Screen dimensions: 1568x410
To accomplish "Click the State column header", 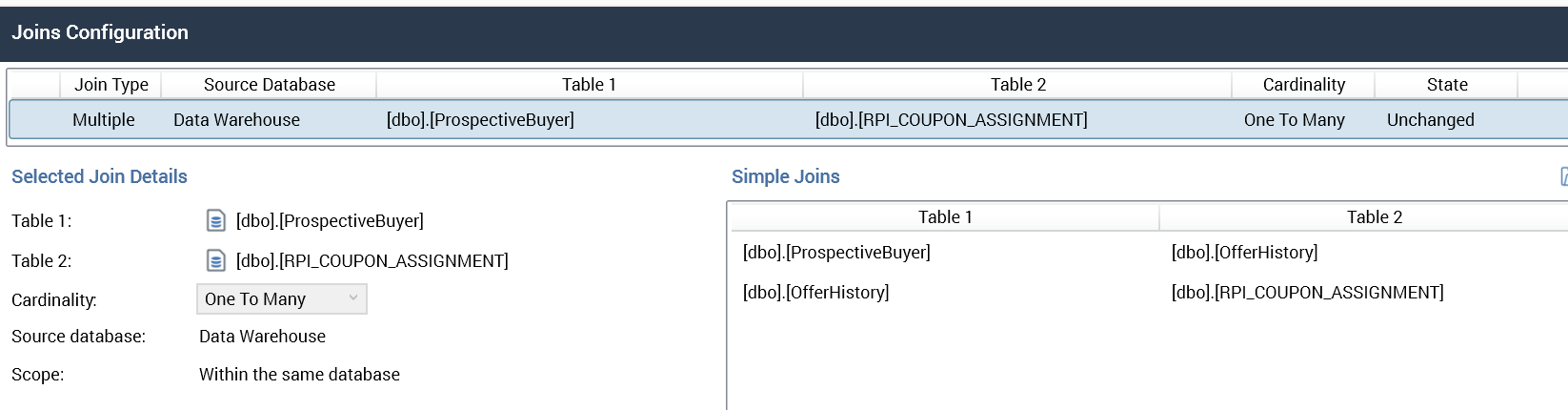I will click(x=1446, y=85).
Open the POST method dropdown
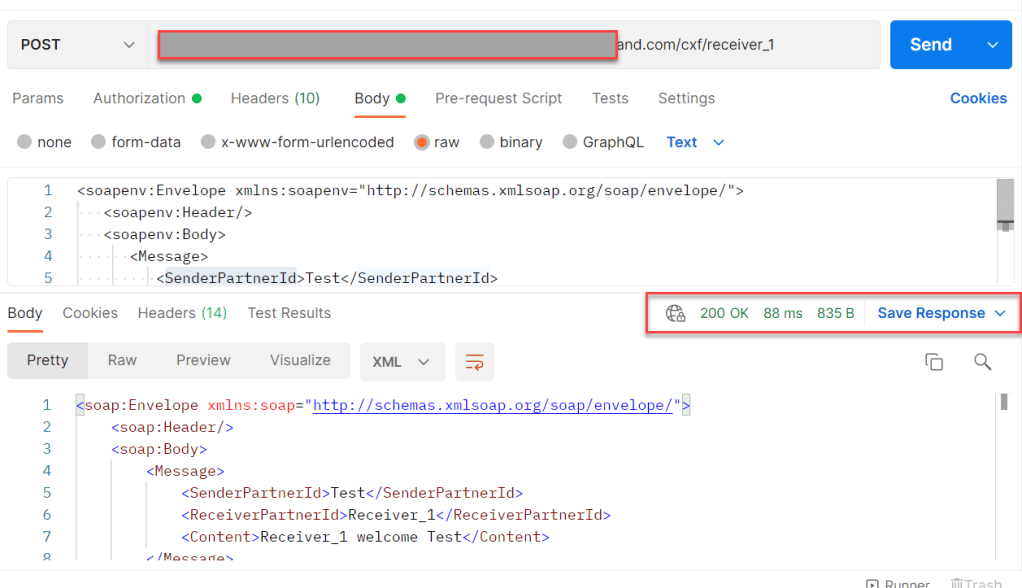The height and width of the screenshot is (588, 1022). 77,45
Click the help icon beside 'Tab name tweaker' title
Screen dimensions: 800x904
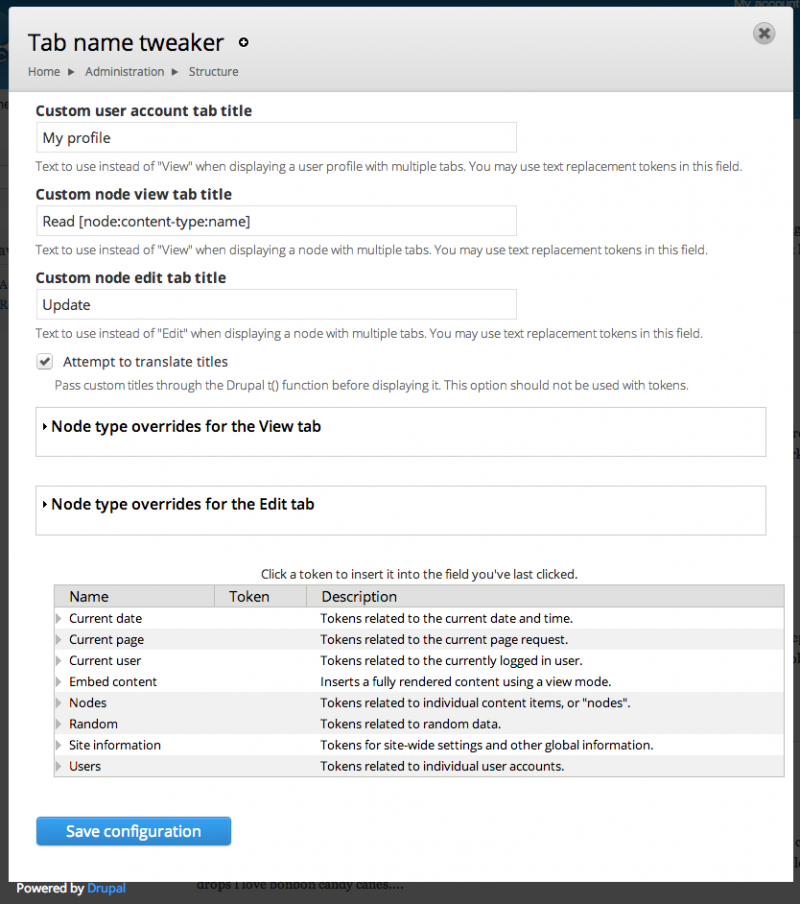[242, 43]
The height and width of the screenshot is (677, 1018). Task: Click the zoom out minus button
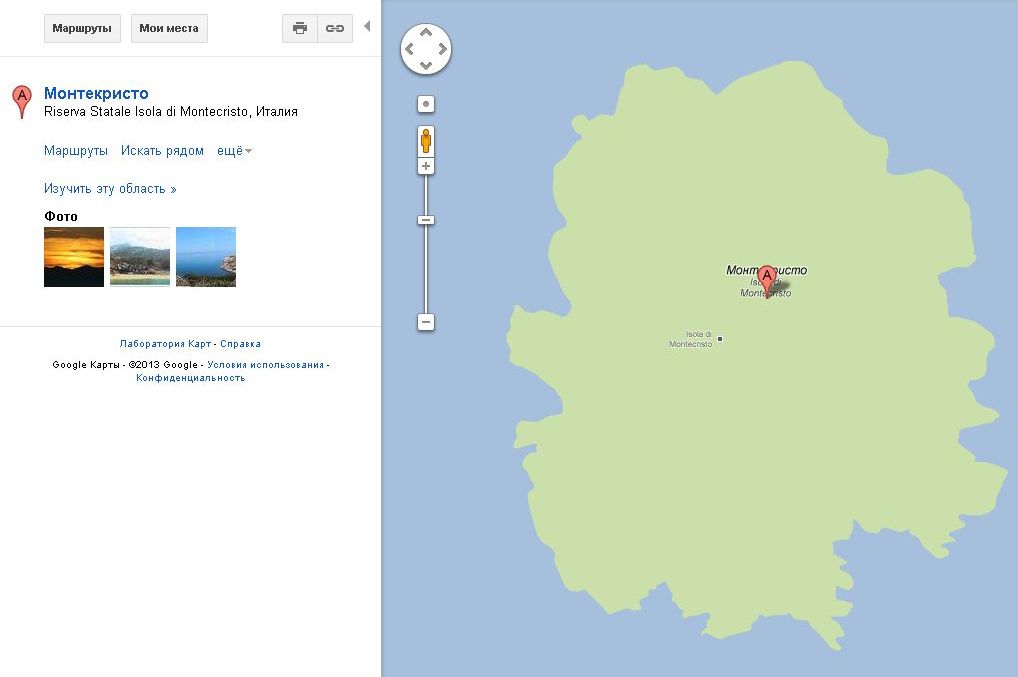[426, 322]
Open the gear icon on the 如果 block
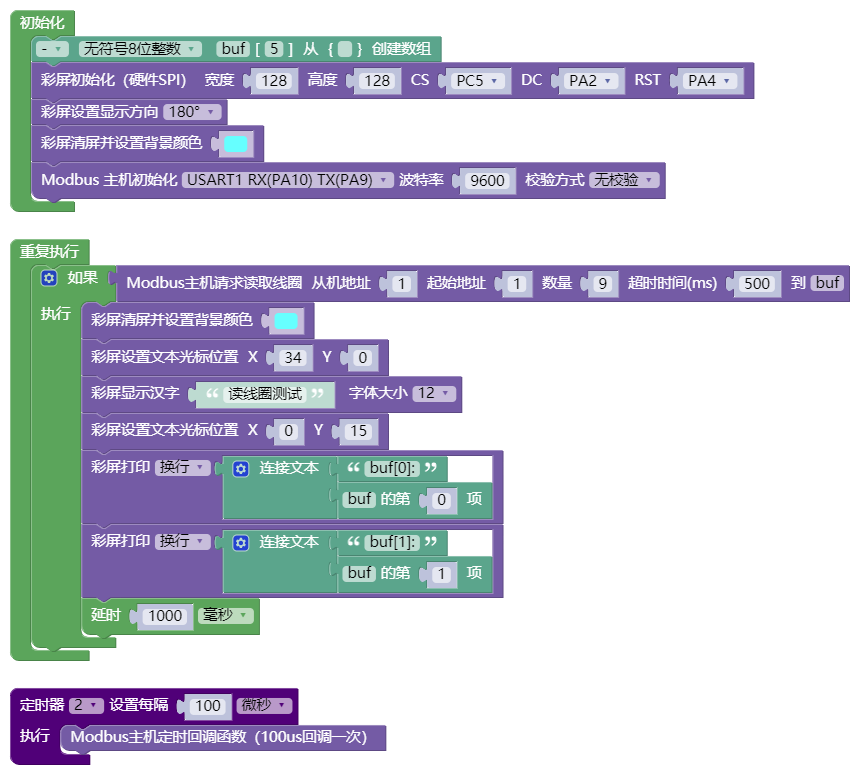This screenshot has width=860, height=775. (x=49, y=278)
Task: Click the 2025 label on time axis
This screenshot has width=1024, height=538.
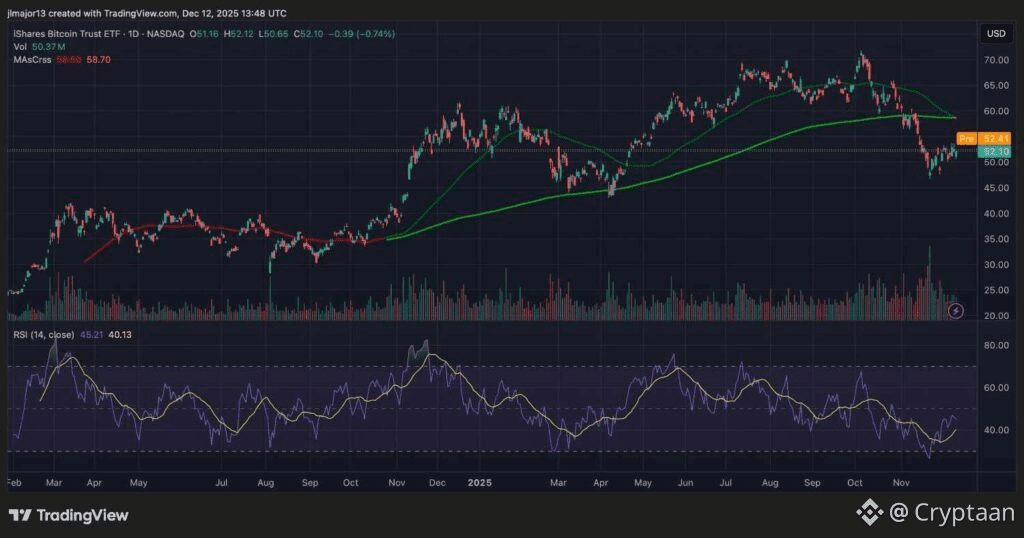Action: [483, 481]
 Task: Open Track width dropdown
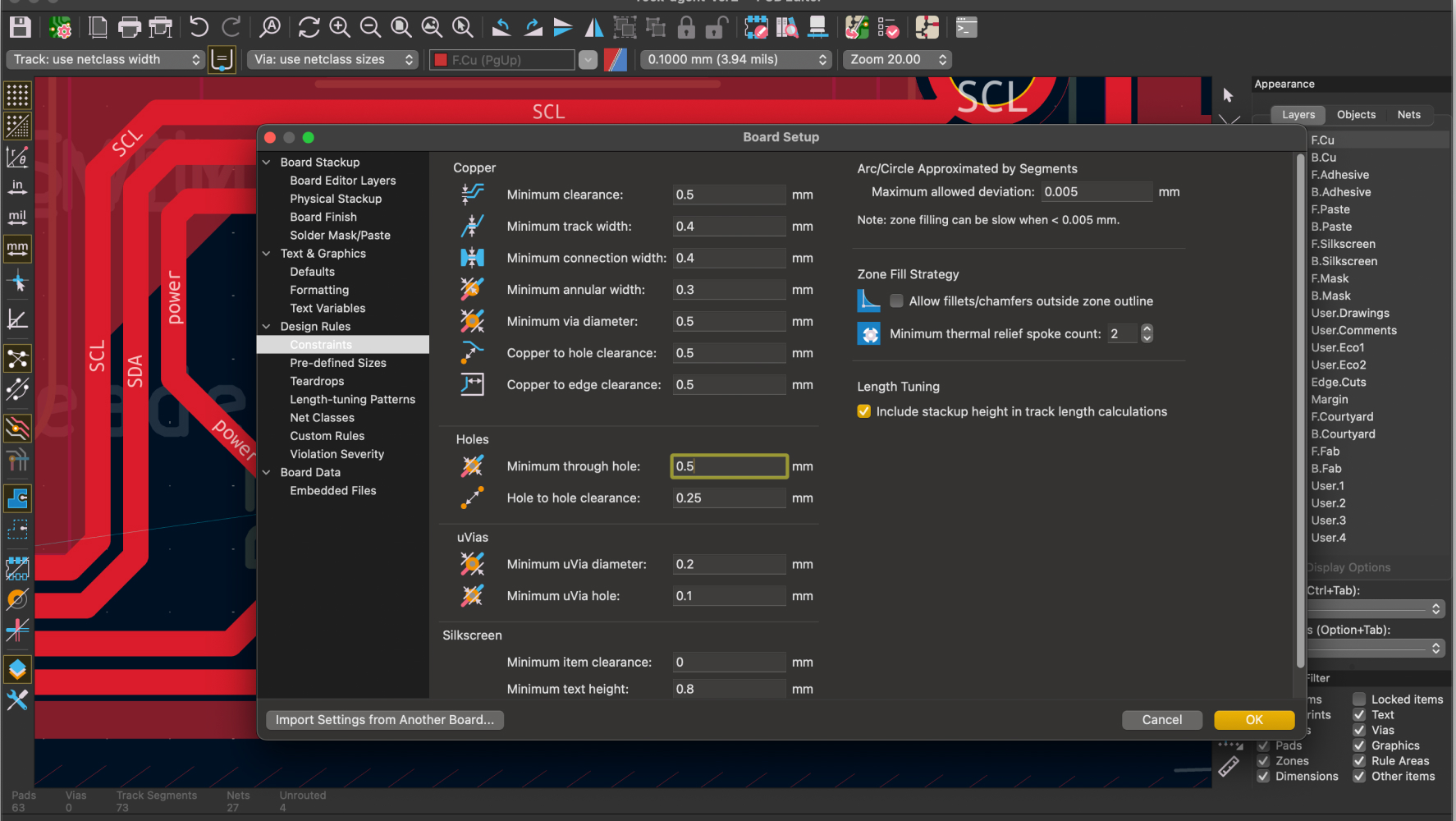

□ □ □ □ □

Aim of the exercise: All that is wanted is the lines from the one holding "Screen dimensions: 800x904" through the end of the material, duplicated exactly, with no pictures.

Reply to the task:
Screen dimensions: 800x904
[242, 43]
The height and width of the screenshot is (677, 1018). Task: Click the zoom out minus button
[426, 322]
Open the gear icon on the 如果 block
This screenshot has width=860, height=775. (x=49, y=278)
Task: Click the 2025 label on time axis
This screenshot has width=1024, height=538.
Action: [483, 481]
 Task: Open Track width dropdown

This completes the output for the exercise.